Market stallholders, carnival-float builders, bird-shooters and Sandro Chetcuti: the kings of the Taghna Lkoll movement. What a letdown, eh?

My verdict on these plans (see video): the epitome of Taghna Lkoll thinking and design – a Greek theatre for the performing arts with a direct long view onto a double row of warehouses with shuttered steel fronts, for carnival-float builders.




34 Comments Comment

  1. Jozef says:

    Lovely palette: 80s Barbie meets Fisher Price.

    The gate looks narrow and the entrance canopy low.

    The usable space inside each warehouse only as wide as the door opening, get rid of those US Navy Carrier style graphics.

    And how do shutters roll onto glass lights? And why don’t these go all the way up to the overhang anyway?

    Indeed, why the overhang if the intention is to get in as much light as possible?

    Sigh.

    And finally, installing solar panels when the trade is much better served by direct natural light may be another mistake. It’s not as if papier mache’ results in an energy intensive process, is it?

    • kev says:

      That’s not the point, Jozef. In fact it’s not bad at all. The point is that they left poor Willie searching in vain when they knew all along what they had in mind.

      Mhux sew, miskin, Willie. Hlewlu sentejn minn hajtu.

      • Jozef says:

        Not really kev, not when costume making and rehearsals had become an intrinsic part of communities.

        Centralising everything it may not enthuse everyone. I don’t get the amphitheatre. Looks tiny.

        https://www.youtube.com/watch?v=ldD25GvCkxI

      • kev says:

        The kids love quaint places, Jozef. And it gives the impression that the country is growing without having to grow up at all.

        Take the papier mache aficionados.

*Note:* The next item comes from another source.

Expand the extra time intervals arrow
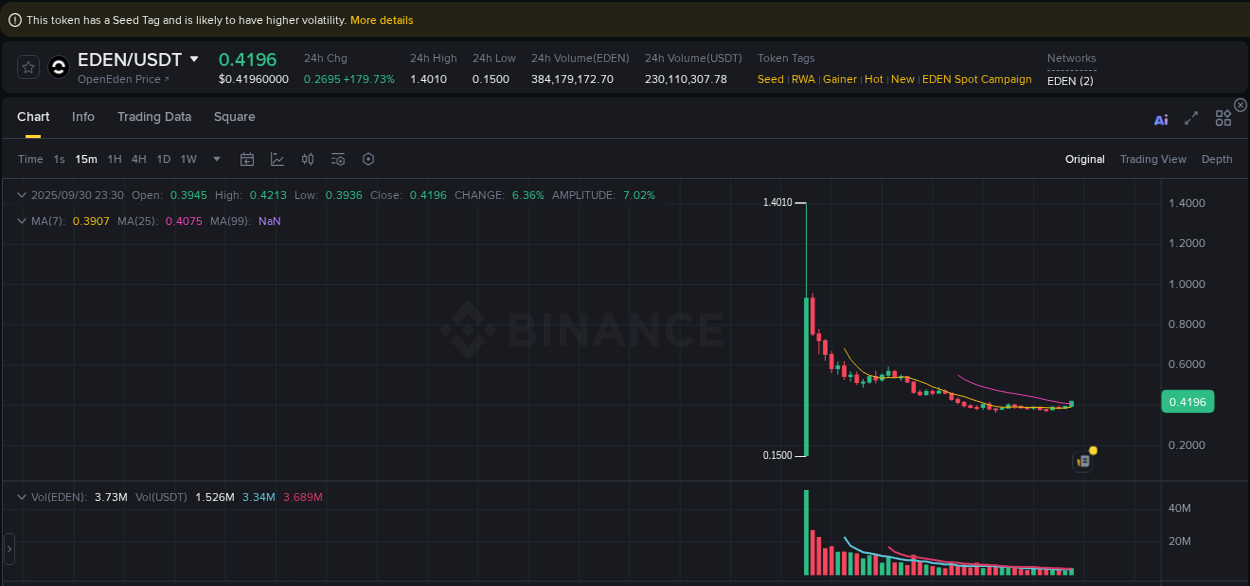 tap(216, 159)
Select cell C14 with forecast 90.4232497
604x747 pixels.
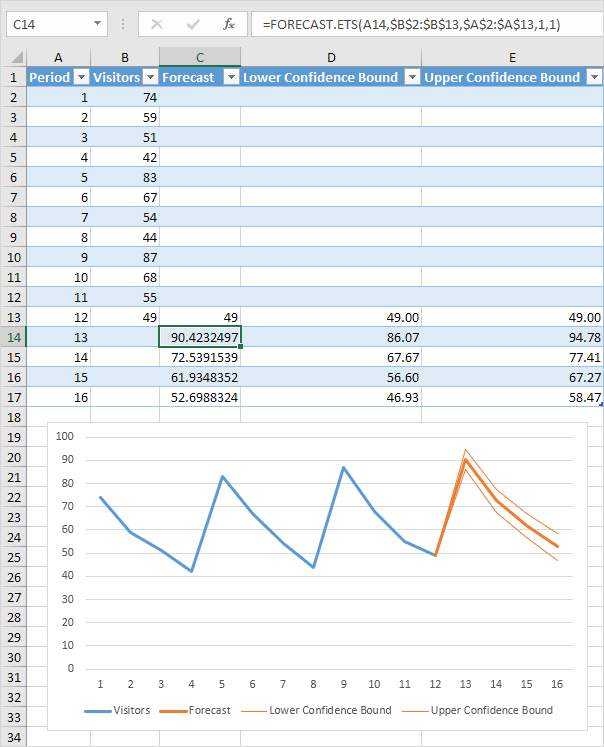[x=200, y=337]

They deserve an upgrade, even if carnival looks the same year-in-year-out and no one would notice if they flaunted the same floats.

        Meanwhile, Willie had promised Maltese bandsmen a garage, many of whom had grown old waiting, but fortunately without growing up. And in just two years he delivered 20-fold with an amphitheatre to spare. No wonder the bandsmen are ecstatic.

        As you can see, there’s a quality to Joseph Muscat that transcends physical reality. But if you want to see magic, wait till he grows up.

    • just jack says:

      I agree with all points here. But carnival floats are not only made of papier mache. A lot is invested in hydraulic systems and welding is more important.

      A lot is spent on safety and this includes an inside iron structure. Hopefully the solar panelling will be used to light up the whole structure and not only the warehouses.

  2. neil (the other one) says:

    Squeezed between the Marsa Open Centre and the abbatoir, I’m sure the carnival floats depot will make an interesting viewing for our continually improving tourist market (wasn’t that the original plan?).

    Well, when the catch Charlon Gouder and his like in the area, at odd times in the morning, they can always say they were there for band practice.

  3. Jonathan says:

    Mhux diga ghandna teatru bla saqaf?

  4. bernie says:

    Progetti kbar ghall-pajjiz.

    Gvern Nazzjonalista : Sptar Mater Dei, Centru ghall-Onkologija, Science Park, Smart City, progett dahla Bieb il-Belt, estensjoni tal-power station, skola gdida kull sena fost ohrajn.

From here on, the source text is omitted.